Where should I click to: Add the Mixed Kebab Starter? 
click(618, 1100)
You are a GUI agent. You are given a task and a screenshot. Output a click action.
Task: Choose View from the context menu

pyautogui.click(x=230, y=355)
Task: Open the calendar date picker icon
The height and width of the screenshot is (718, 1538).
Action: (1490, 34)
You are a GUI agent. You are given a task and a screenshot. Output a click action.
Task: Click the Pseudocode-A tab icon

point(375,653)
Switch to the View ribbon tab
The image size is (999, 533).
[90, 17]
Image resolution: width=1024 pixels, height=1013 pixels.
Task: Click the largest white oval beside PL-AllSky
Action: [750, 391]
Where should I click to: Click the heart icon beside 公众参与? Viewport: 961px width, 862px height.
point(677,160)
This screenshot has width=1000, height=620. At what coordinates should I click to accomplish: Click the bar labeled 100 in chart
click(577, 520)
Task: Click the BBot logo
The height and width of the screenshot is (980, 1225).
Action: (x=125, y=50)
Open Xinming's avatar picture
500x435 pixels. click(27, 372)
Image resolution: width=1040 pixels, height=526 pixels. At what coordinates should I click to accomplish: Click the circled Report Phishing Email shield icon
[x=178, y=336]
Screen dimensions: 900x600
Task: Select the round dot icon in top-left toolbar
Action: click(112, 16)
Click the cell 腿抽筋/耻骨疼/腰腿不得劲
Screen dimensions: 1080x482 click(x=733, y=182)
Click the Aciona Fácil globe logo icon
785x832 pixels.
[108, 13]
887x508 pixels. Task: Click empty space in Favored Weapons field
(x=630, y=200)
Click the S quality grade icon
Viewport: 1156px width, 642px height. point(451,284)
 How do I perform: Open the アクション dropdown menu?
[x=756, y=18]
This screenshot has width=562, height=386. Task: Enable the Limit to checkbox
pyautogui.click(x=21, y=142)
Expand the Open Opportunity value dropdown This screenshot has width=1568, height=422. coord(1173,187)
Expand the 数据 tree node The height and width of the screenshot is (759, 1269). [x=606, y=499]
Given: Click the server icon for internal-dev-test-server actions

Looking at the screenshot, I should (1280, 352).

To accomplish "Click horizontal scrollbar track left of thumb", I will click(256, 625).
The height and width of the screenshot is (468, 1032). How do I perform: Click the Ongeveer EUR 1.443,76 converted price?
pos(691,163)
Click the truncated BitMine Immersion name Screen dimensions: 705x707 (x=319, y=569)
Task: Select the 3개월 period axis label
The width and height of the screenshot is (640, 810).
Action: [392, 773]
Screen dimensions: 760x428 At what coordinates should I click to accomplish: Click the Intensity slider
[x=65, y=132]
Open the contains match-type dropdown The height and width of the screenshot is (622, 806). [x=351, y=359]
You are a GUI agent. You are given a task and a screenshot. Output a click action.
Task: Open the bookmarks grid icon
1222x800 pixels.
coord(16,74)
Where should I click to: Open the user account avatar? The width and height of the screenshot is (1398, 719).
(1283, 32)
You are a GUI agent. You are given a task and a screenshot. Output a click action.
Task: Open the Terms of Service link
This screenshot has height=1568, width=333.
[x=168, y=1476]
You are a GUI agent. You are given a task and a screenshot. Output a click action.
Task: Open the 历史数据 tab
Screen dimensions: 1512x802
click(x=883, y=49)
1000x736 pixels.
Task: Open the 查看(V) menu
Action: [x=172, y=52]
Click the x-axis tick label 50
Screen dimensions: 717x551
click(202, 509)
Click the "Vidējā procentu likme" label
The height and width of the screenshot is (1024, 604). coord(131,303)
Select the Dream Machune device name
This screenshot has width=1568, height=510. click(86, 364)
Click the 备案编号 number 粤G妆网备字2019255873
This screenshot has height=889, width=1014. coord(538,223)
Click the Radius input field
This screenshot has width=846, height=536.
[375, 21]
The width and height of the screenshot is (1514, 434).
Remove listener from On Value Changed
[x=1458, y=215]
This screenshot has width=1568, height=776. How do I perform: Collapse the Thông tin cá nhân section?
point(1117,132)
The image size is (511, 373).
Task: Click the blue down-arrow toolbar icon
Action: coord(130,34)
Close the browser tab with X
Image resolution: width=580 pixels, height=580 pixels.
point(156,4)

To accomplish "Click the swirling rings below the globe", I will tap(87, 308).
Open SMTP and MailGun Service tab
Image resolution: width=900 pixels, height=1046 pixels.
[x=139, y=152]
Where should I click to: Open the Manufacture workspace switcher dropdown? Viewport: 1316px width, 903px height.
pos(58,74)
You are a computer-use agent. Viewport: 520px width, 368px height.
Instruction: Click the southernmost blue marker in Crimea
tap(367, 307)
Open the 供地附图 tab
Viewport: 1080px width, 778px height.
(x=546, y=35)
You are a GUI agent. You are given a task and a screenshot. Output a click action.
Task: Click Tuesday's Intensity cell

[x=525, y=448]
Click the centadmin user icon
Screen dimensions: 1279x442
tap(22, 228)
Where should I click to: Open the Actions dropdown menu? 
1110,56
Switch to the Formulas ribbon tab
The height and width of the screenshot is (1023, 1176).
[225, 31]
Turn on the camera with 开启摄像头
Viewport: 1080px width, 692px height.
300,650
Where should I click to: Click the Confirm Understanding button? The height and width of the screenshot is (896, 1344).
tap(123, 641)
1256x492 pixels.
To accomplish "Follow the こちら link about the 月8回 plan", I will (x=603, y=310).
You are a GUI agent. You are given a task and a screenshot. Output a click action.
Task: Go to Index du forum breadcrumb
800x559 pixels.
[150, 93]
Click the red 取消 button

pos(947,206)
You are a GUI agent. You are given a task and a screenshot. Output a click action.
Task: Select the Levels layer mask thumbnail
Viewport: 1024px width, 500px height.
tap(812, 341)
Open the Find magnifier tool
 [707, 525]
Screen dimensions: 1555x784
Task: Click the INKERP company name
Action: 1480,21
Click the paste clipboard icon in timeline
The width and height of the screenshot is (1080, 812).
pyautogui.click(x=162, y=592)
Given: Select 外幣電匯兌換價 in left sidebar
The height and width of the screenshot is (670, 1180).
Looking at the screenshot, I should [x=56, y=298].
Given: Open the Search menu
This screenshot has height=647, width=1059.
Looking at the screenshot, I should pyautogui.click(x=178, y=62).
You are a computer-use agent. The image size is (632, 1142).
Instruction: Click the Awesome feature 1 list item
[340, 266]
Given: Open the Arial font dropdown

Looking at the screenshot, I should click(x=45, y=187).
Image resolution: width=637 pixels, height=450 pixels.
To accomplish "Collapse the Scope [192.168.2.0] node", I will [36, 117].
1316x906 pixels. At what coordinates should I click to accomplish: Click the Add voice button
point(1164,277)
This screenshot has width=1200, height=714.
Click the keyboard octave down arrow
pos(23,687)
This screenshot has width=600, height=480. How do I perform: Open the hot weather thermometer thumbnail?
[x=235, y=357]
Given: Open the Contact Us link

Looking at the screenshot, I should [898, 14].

What the task requires → What you return must match the entries exactly, word for word.

Reply →
Where should I click to: Add the Mixed Kebab Starter? 
click(618, 1100)
You are a GUI agent. You are given a task and a screenshot. Output a click action.
Task: Choose View from the context menu

pyautogui.click(x=230, y=355)
Task: Open the calendar date picker icon
The height and width of the screenshot is (718, 1538).
Action: (1490, 34)
You are a GUI agent. You are given a task and a screenshot. Output a click action.
Task: Click the Pseudocode-A tab icon

point(375,653)
Switch to the View ribbon tab
The image size is (999, 533).
[90, 17]
Image resolution: width=1024 pixels, height=1013 pixels.
Task: Click the largest white oval beside PL-AllSky
Action: [750, 391]
Where should I click to: Click the heart icon beside 公众参与? Viewport: 961px width, 862px height.
point(677,160)
This screenshot has width=1000, height=620. At what coordinates should I click to accomplish: Click the bar labeled 100 in chart
click(577, 520)
Task: Click the BBot logo
The height and width of the screenshot is (980, 1225).
Action: (x=125, y=50)
Open Xinming's avatar picture
500x435 pixels. click(27, 372)
Image resolution: width=1040 pixels, height=526 pixels. At what coordinates should I click to accomplish: Click the circled Report Phishing Email shield icon
[x=178, y=336]
Screen dimensions: 900x600
Task: Select the round dot icon in top-left toolbar
Action: click(112, 16)
Click the cell 腿抽筋/耻骨疼/腰腿不得劲
Screen dimensions: 1080x482 click(x=733, y=182)
Click the Aciona Fácil globe logo icon
785x832 pixels.
[108, 13]
887x508 pixels. Task: Click empty space in Favored Weapons field
(x=630, y=200)
Click the S quality grade icon
Viewport: 1156px width, 642px height. point(451,284)
 How do I perform: Open the アクション dropdown menu?
[x=756, y=18]
This screenshot has width=562, height=386. Task: Enable the Limit to checkbox
pyautogui.click(x=21, y=142)
Expand the Open Opportunity value dropdown This screenshot has width=1568, height=422. coord(1173,187)
Expand the 数据 tree node The height and width of the screenshot is (759, 1269). [x=606, y=499]
Given: Click the server icon for internal-dev-test-server actions

Looking at the screenshot, I should (1280, 352).

To accomplish "Click horizontal scrollbar track left of thumb", I will click(256, 625).
The height and width of the screenshot is (468, 1032). How do I perform: Click the Ongeveer EUR 1.443,76 converted price?
pos(691,163)
Click the truncated BitMine Immersion name Screen dimensions: 705x707 (x=319, y=569)
Task: Select the 3개월 period axis label
The width and height of the screenshot is (640, 810).
Action: [392, 773]
Screen dimensions: 760x428 At what coordinates should I click to accomplish: Click the Intensity slider
[x=65, y=132]
Open the contains match-type dropdown The height and width of the screenshot is (622, 806). [x=351, y=359]
You are a GUI agent. You are given a task and a screenshot. Output a click action.
Task: Open the bookmarks grid icon
1222x800 pixels.
coord(16,74)
Where should I click to: Open the user account avatar? The width and height of the screenshot is (1398, 719).
(1283, 32)
You are a GUI agent. You are given a task and a screenshot. Output a click action.
Task: Open the Terms of Service link
This screenshot has height=1568, width=333.
[x=168, y=1476]
You are a GUI agent. You are given a task and a screenshot. Output a click action.
Task: Open the 历史数据 tab
Screen dimensions: 1512x802
click(x=883, y=49)
1000x736 pixels.
Task: Open the 查看(V) menu
Action: [x=172, y=52]
Click the x-axis tick label 50
Screen dimensions: 717x551
click(202, 509)
Click the "Vidējā procentu likme" label
The height and width of the screenshot is (1024, 604). coord(131,303)
Select the Dream Machune device name
This screenshot has width=1568, height=510. click(86, 364)
Click the 备案编号 number 粤G妆网备字2019255873
This screenshot has height=889, width=1014. coord(538,223)
Click the Radius input field
This screenshot has width=846, height=536.
[375, 21]
The width and height of the screenshot is (1514, 434).
Remove listener from On Value Changed
[x=1458, y=215]
This screenshot has width=1568, height=776. How do I perform: Collapse the Thông tin cá nhân section?
point(1117,132)
The image size is (511, 373).
Task: Click the blue down-arrow toolbar icon
Action: coord(130,34)
Close the browser tab with X
Image resolution: width=580 pixels, height=580 pixels.
point(156,4)

To accomplish "Click the swirling rings below the globe", I will tap(87, 308).
Open SMTP and MailGun Service tab
Image resolution: width=900 pixels, height=1046 pixels.
[x=139, y=152]
Where should I click to: Open the Manufacture workspace switcher dropdown? Viewport: 1316px width, 903px height.
pos(58,74)
You are a computer-use agent. Viewport: 520px width, 368px height.
Instruction: Click the southernmost blue marker in Crimea
tap(367, 307)
Open the 供地附图 tab
Viewport: 1080px width, 778px height.
(x=546, y=35)
You are a GUI agent. You are given a task and a screenshot. Output a click action.
Task: Click Tuesday's Intensity cell

[x=525, y=448]
Click the centadmin user icon
Screen dimensions: 1279x442
tap(22, 228)
Where should I click to: Open the Actions dropdown menu? 
1110,56
Switch to the Formulas ribbon tab
The height and width of the screenshot is (1023, 1176).
[225, 31]
Turn on the camera with 开启摄像头
Viewport: 1080px width, 692px height.
300,650
Where should I click to: Click the Confirm Understanding button? The height and width of the screenshot is (896, 1344).
tap(123, 641)
1256x492 pixels.
To accomplish "Follow the こちら link about the 月8回 plan", I will (x=603, y=310).
You are a GUI agent. You are given a task and a screenshot. Output a click action.
Task: Go to Index du forum breadcrumb
800x559 pixels.
[150, 93]
Click the red 取消 button

pos(947,206)
You are a GUI agent. You are given a task and a screenshot. Output a click action.
Task: Select the Levels layer mask thumbnail
Viewport: 1024px width, 500px height.
tap(812, 341)
Open the Find magnifier tool
 [707, 525]
Screen dimensions: 1555x784
Task: Click the INKERP company name
Action: 1480,21
Click the paste clipboard icon in timeline
The width and height of the screenshot is (1080, 812).
pyautogui.click(x=162, y=592)
Given: Select 外幣電匯兌換價 in left sidebar
The height and width of the screenshot is (670, 1180).
Looking at the screenshot, I should [x=56, y=298].
Given: Open the Search menu
This screenshot has height=647, width=1059.
Looking at the screenshot, I should pyautogui.click(x=178, y=62).
You are a computer-use agent. The image size is (632, 1142).
Instruction: Click the Awesome feature 1 list item
[340, 266]
Given: Open the Arial font dropdown

Looking at the screenshot, I should click(x=45, y=187).
Image resolution: width=637 pixels, height=450 pixels.
To accomplish "Collapse the Scope [192.168.2.0] node", I will [36, 117].
1316x906 pixels. At what coordinates should I click to accomplish: Click the Add voice button
point(1164,277)
This screenshot has width=1200, height=714.
Click the keyboard octave down arrow
pos(23,687)
This screenshot has width=600, height=480. How do I perform: Open the hot weather thermometer thumbnail?
[x=235, y=357]
Given: Open the Contact Us link

Looking at the screenshot, I should [898, 14].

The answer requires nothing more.